### EXERCISE DESCRIPTION
Give back, exactly as written, the lines from the first line of the data below through the line with "Given: Select the row for Charlotte Reynolds", and omit the pictures.

(Pixel coordinate grounding data)

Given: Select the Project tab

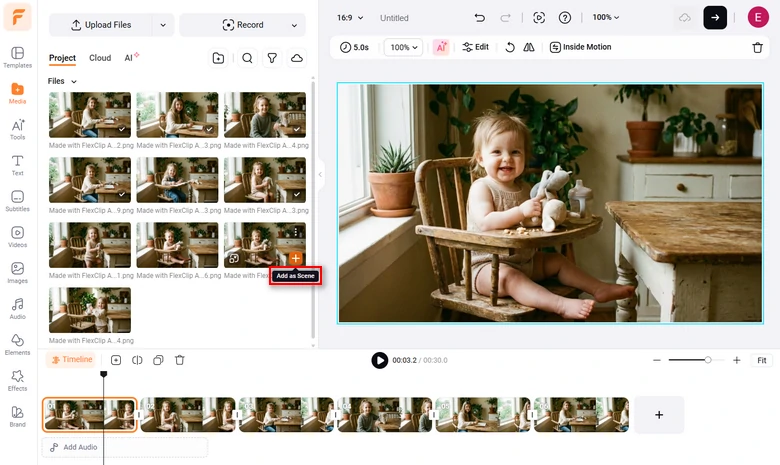Looking at the screenshot, I should (x=62, y=58).
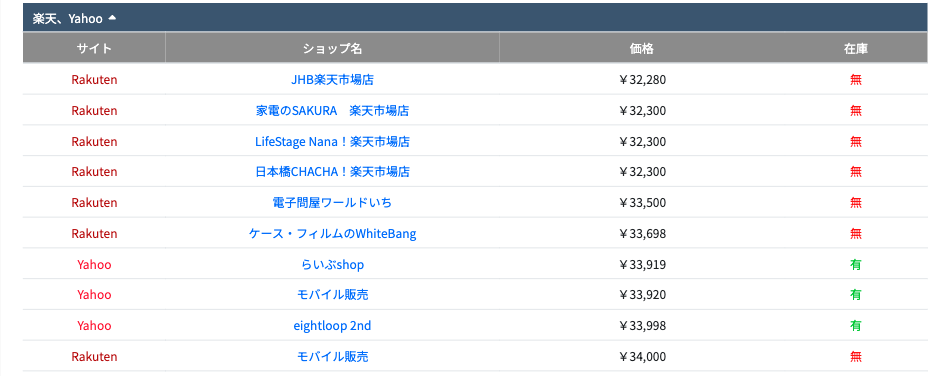Open eightloop 2nd shop link
Screen dimensions: 949x376
point(332,326)
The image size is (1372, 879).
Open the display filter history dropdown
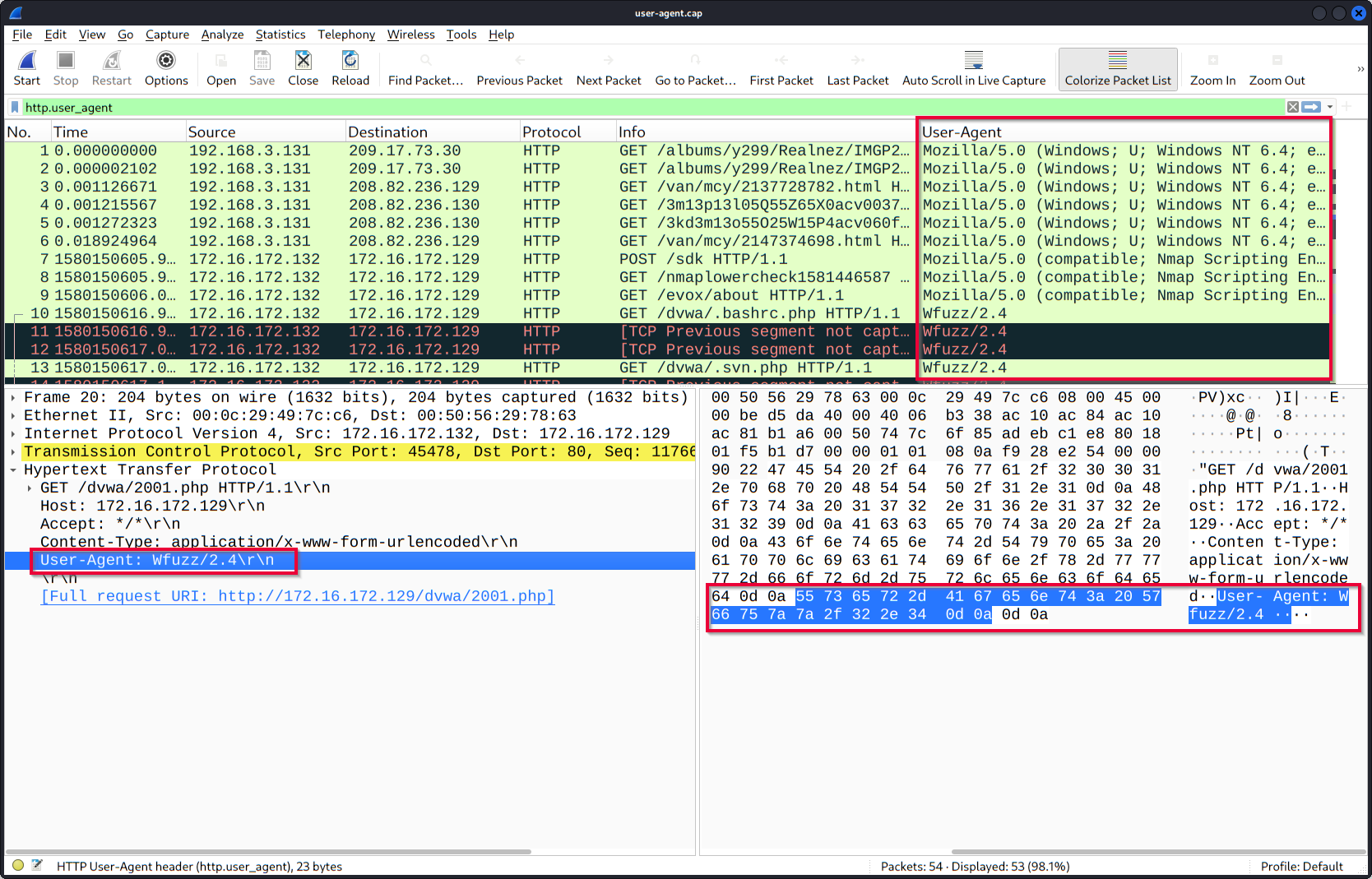click(1330, 108)

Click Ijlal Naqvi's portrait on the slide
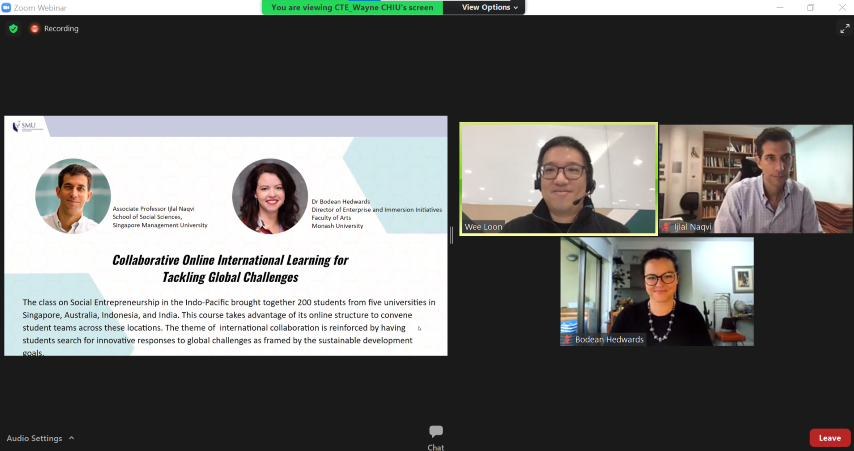pos(73,196)
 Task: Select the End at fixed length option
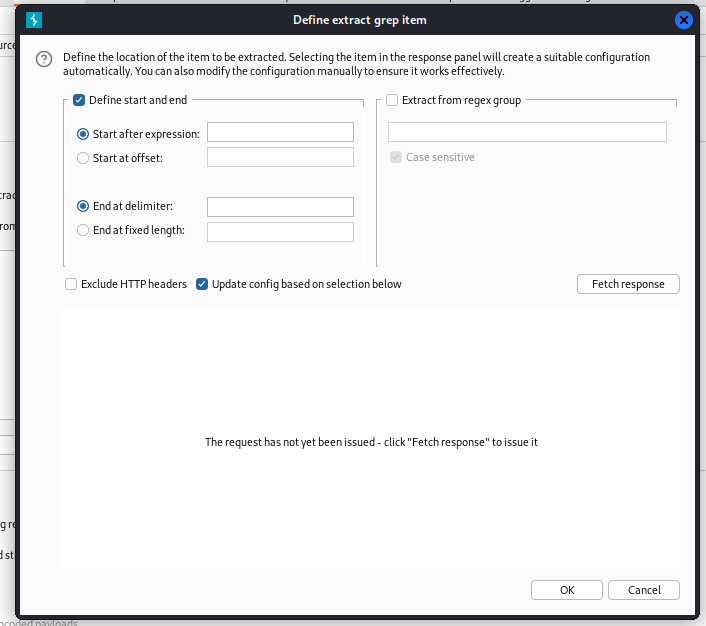click(x=83, y=231)
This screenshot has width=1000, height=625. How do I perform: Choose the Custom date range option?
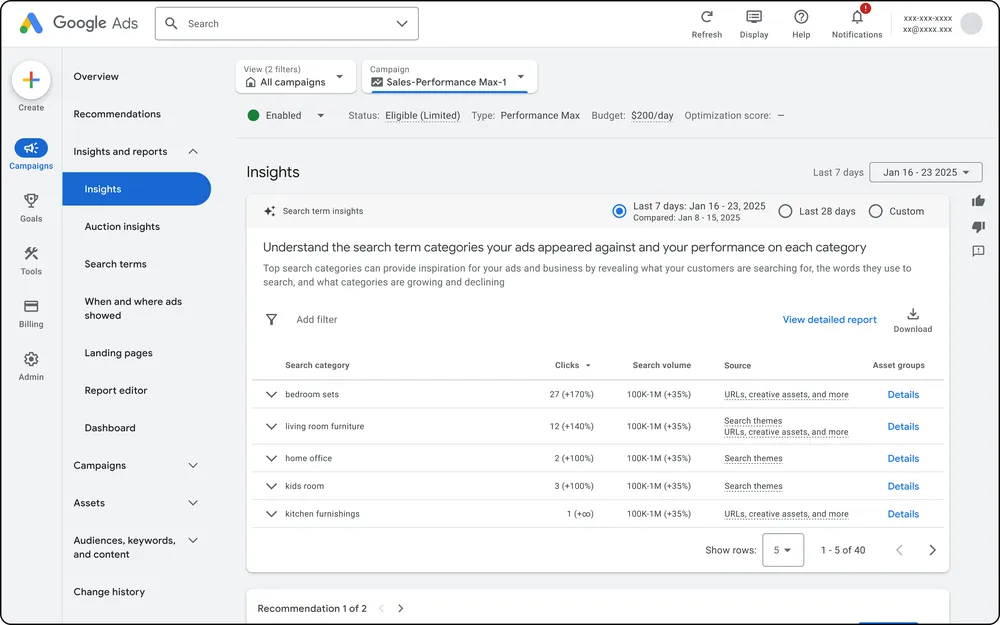pos(876,211)
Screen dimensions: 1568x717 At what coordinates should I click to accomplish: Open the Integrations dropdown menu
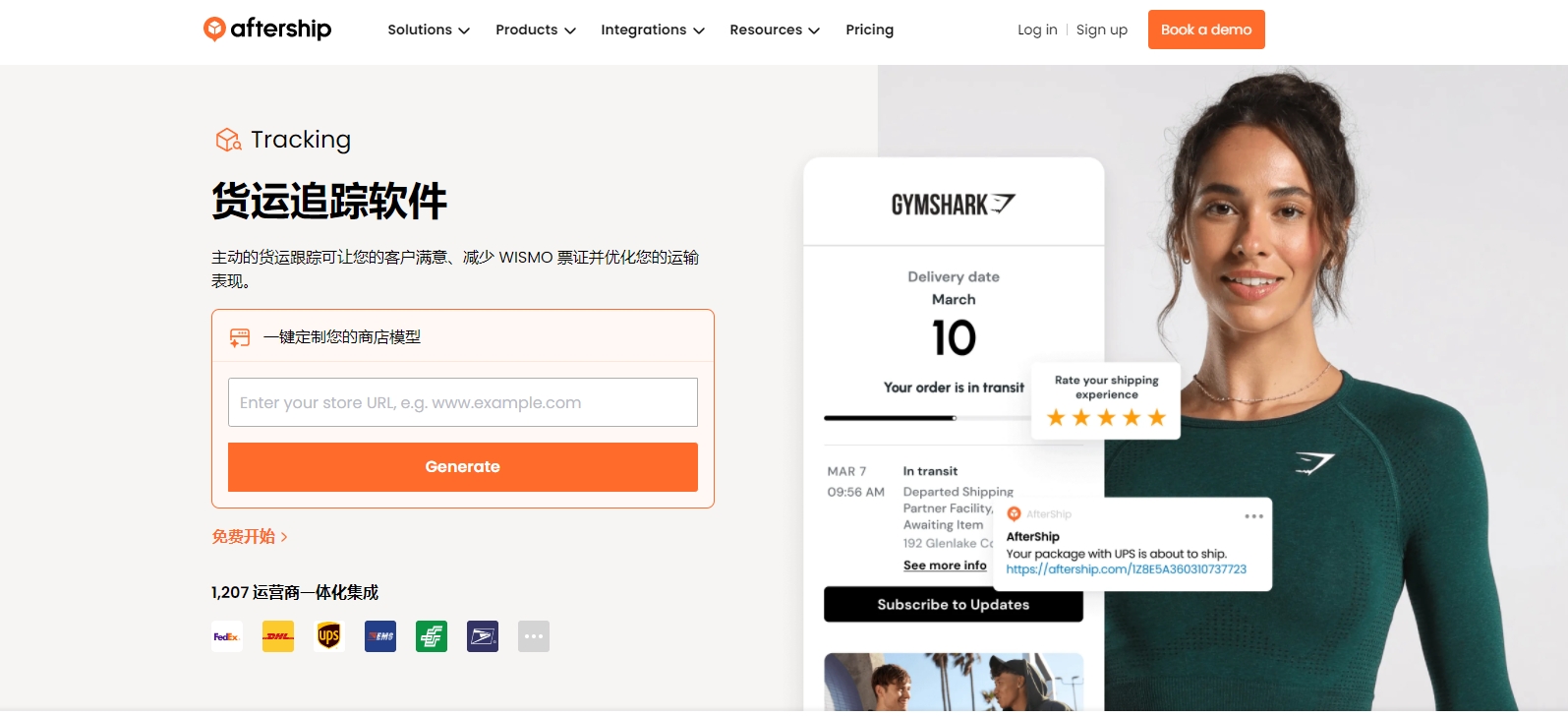pyautogui.click(x=653, y=30)
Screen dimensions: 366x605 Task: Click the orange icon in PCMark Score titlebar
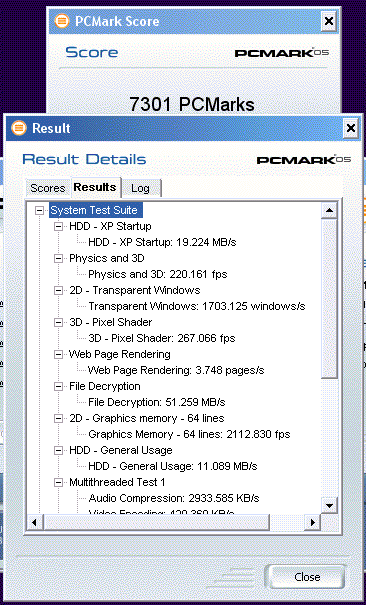tap(62, 20)
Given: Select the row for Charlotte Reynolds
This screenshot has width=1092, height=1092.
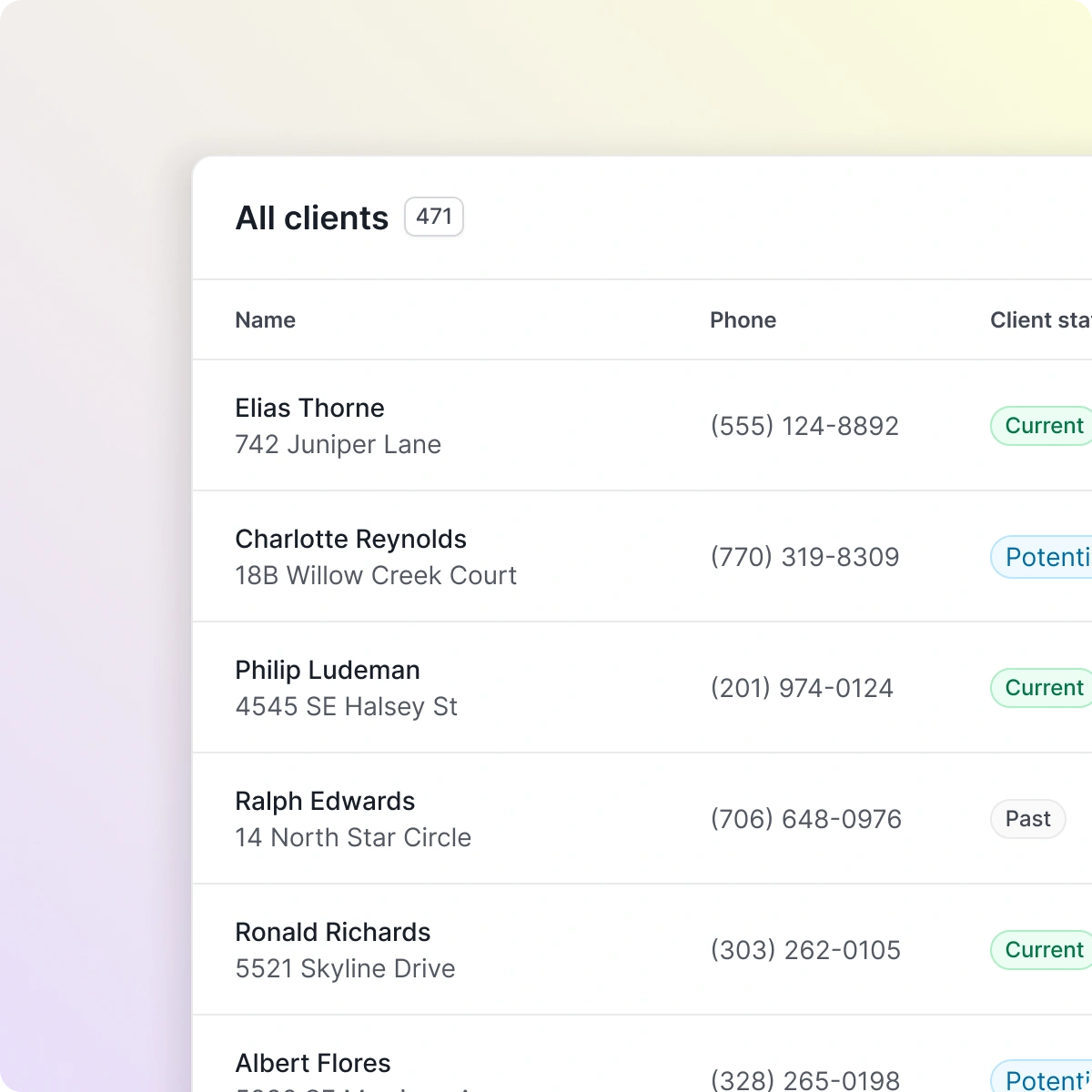Looking at the screenshot, I should pos(350,539).
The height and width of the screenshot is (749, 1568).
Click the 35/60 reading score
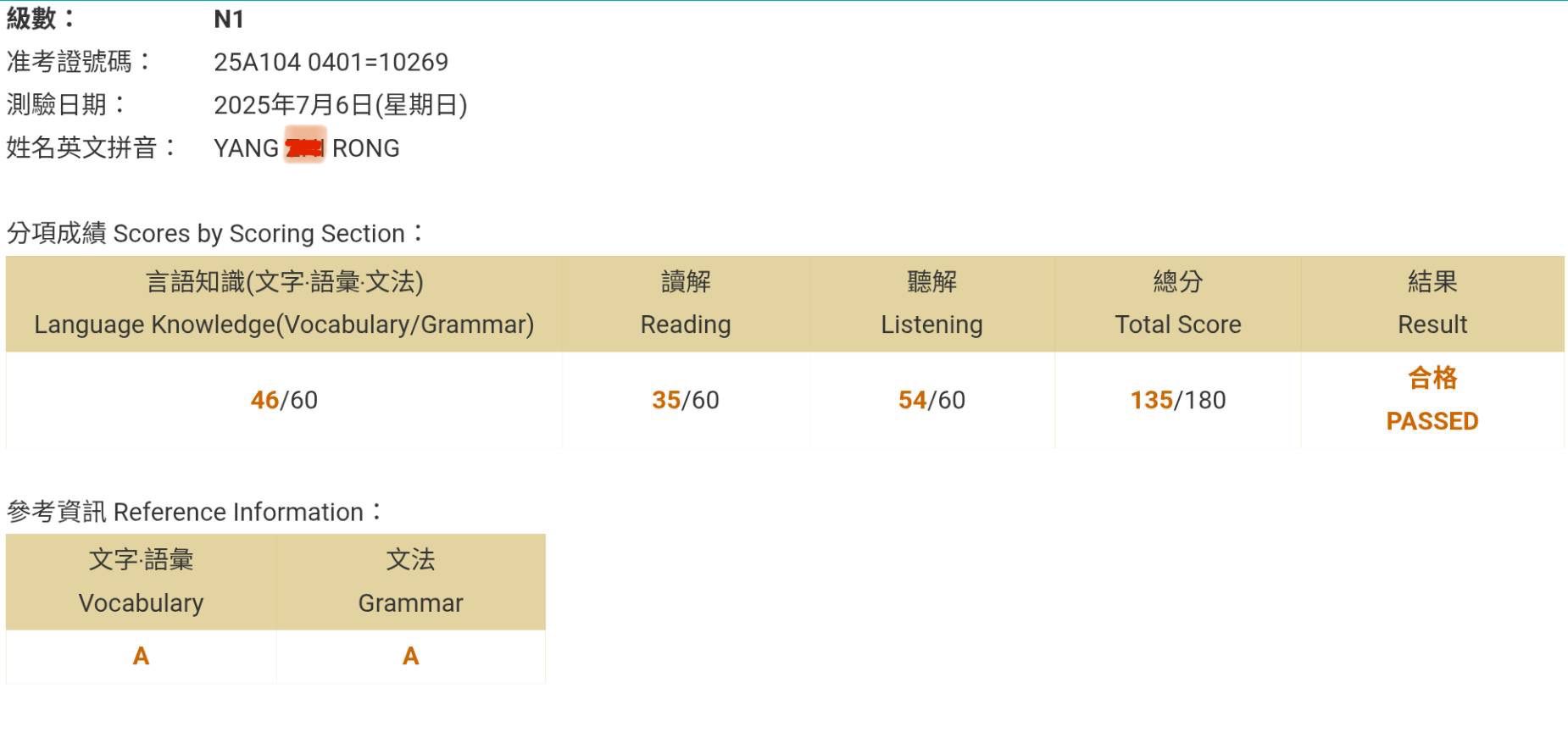pos(686,400)
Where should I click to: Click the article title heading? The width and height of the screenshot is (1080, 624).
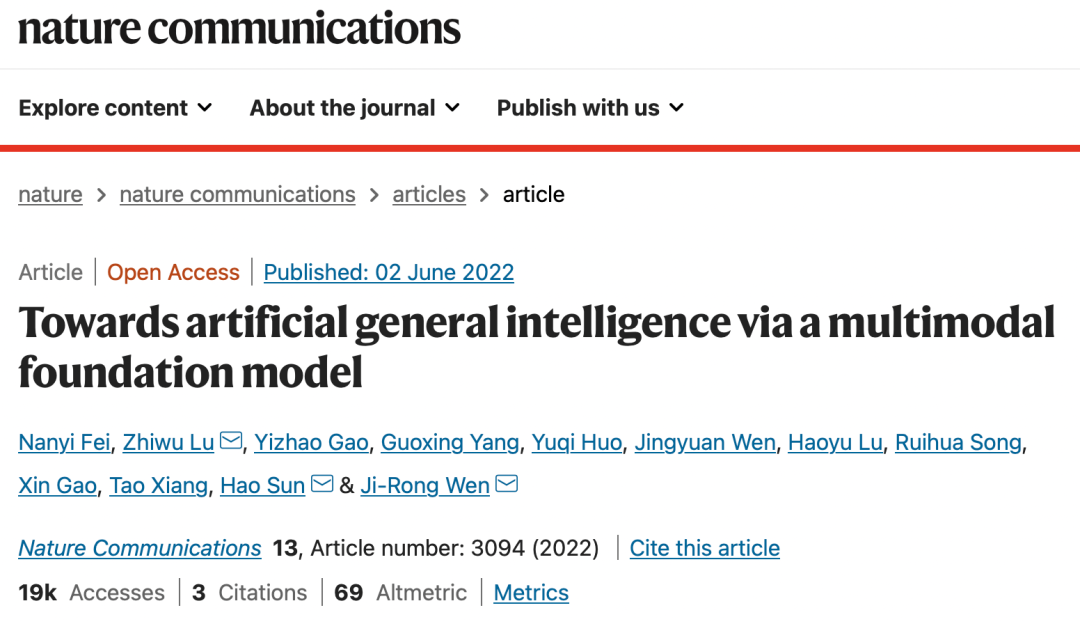coord(536,346)
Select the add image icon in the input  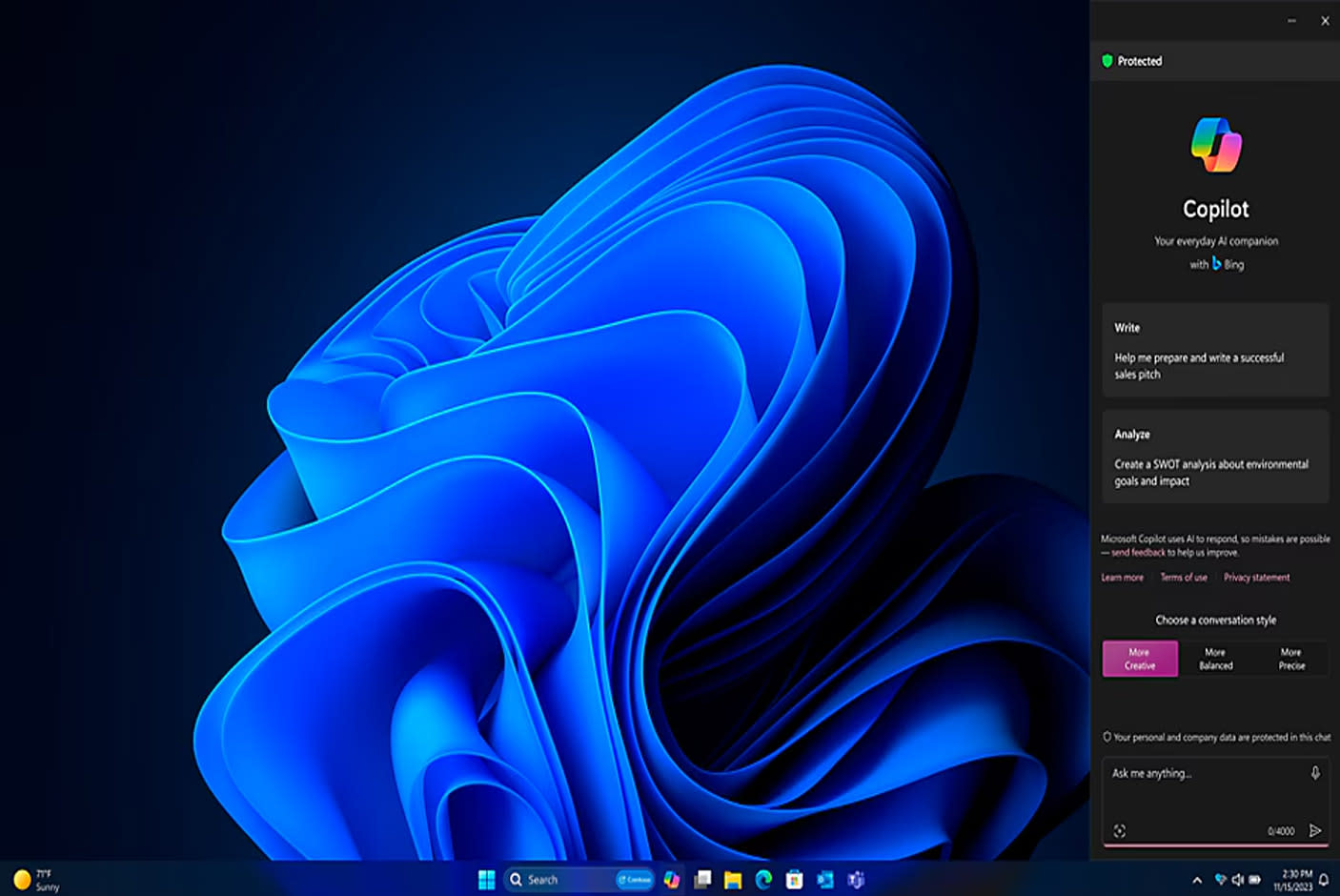click(1119, 830)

### ANSWER BOX
Given: Select the Project tab

Looking at the screenshot, I should (x=62, y=58).
Open eightloop 2nd shop link
Screen dimensions: 949x376
point(332,326)
The image size is (1372, 879).
Open the display filter history dropdown
click(1330, 108)

Click Ijlal Naqvi's portrait on the slide
pos(73,196)
 Task: Select the End at fixed length option
click(x=83, y=231)
This screenshot has width=1000, height=625. How do I perform: Choose the Custom date range option?
pos(876,211)
Screen dimensions: 1568x717 At what coordinates should I click to accomplish: Open the Integrations dropdown menu
pyautogui.click(x=653, y=30)
Screen dimensions: 366x605 Task: Click the orange icon in PCMark Score titlebar
tap(62, 20)
Given: Select the row for Charlotte Reynolds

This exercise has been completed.